(Update: details from Pk throughout)

FRANKFURT (dpa-AFX) - The wage dispute between Lufthansa ground staff has been settled. Following successful mediation, Lufthansa and the trade union Verdi have agreed on the main features of a collective agreement for the approximately 25,000 employees, as they announced in Frankfurt on Wednesday evening. This means that strikes by this group of employees over the Easter vacations have been averted. In a ballot, more than 90 percent of employees had already voted in favor of indefinite strikes.

"We are very satisfied with the result of the arbitration," said Verdi negotiator Marvin Reschinsky. He firmly expects both the bargaining committee and the employees to agree. Michael Niggemann, Lufthansa's Chief Human Resources Officer, said that the company was also very satisfied. "But we have major investments ahead of us". The agreed salary increases will entail additional costs.

Details will not be available until Thursday, after the relevant committees of the union and the company have been informed. However, the term of the new collective agreement is already fixed at two years.

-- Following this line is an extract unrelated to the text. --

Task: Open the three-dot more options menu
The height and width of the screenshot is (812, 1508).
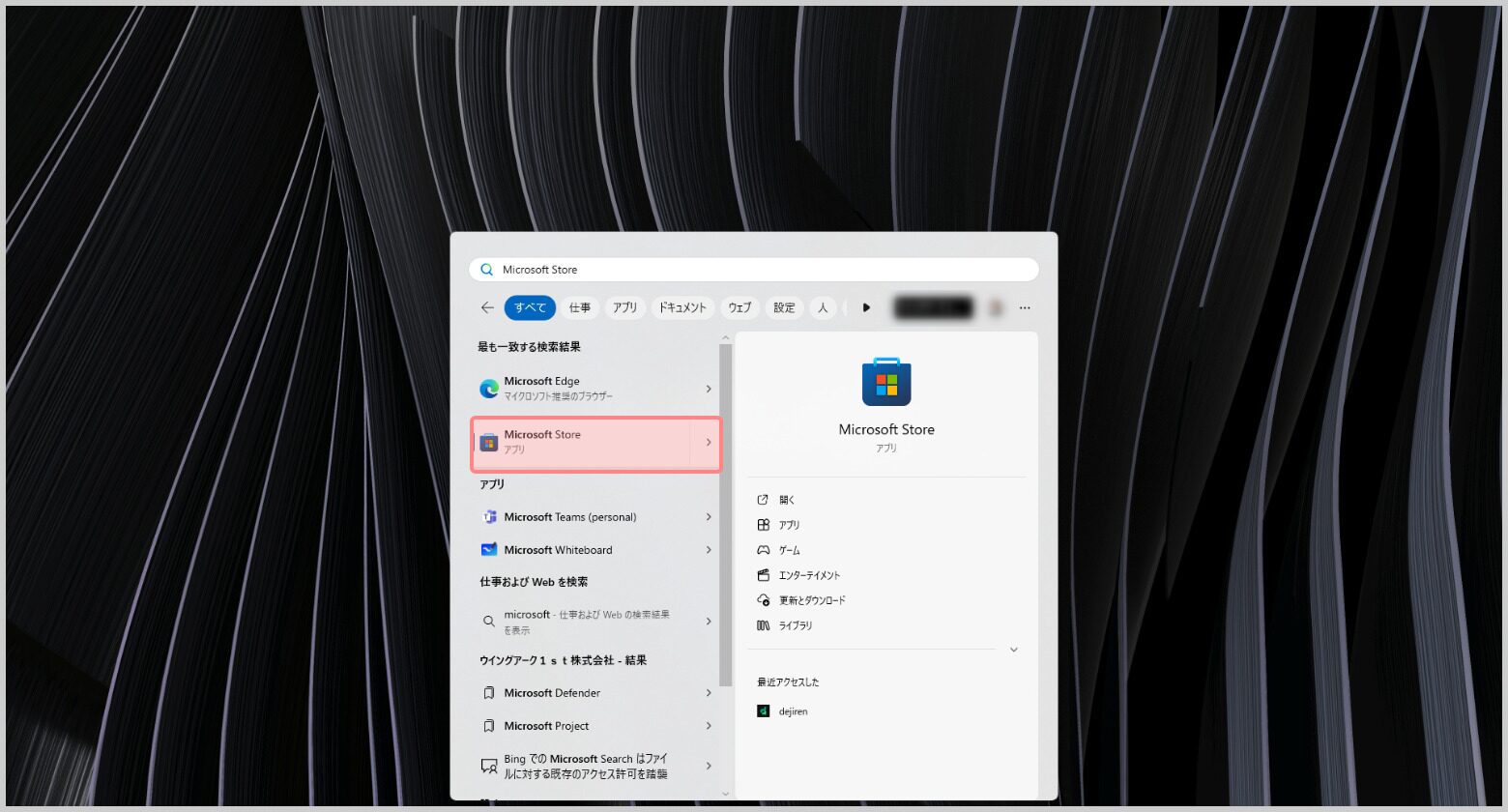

Both sides had been negotiating behind closed doors since Monday under the moderation of the mediators - Thuringia's Minister President Bodo Ramelow (Die Linke) and the former head of the Federal Employment Agency, Frank-Jürgen Weise. The aim was to avoid indefinite strikes over the Easter vacations. Verdi had threatened ground staff with an indefinite strike if the arbitration failed.

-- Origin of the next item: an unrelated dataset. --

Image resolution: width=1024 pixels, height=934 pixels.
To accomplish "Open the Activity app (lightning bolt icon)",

The arbitration recommendation was agreed unanimously, said Ramelow. Weise described the role of the arbitrators as moderating, even if the talks that began on Monday had been on the verge of breaking off. Conflicts had been marked with lightning bolts on a diagram and these had been "unblitzed" in the course of the talks.

Weise pointed out the fierce competition to which Lufthansa was exposed internationally. In Turkey, for example, air traffic is disproportionately subsidized.

"The mediators have managed to get both sides to move once again, to listen carefully to each other once more," said Reschinsky.

The union had demanded 12.5 percent more pay for the approximately 25,000 Lufthansa ground staff for a one-year term, while the company had offered 10 percent for a 28-month term. Verdi has already organized five rounds of warning strikes among ground staff, as a result of which hundreds of flights were cancelled.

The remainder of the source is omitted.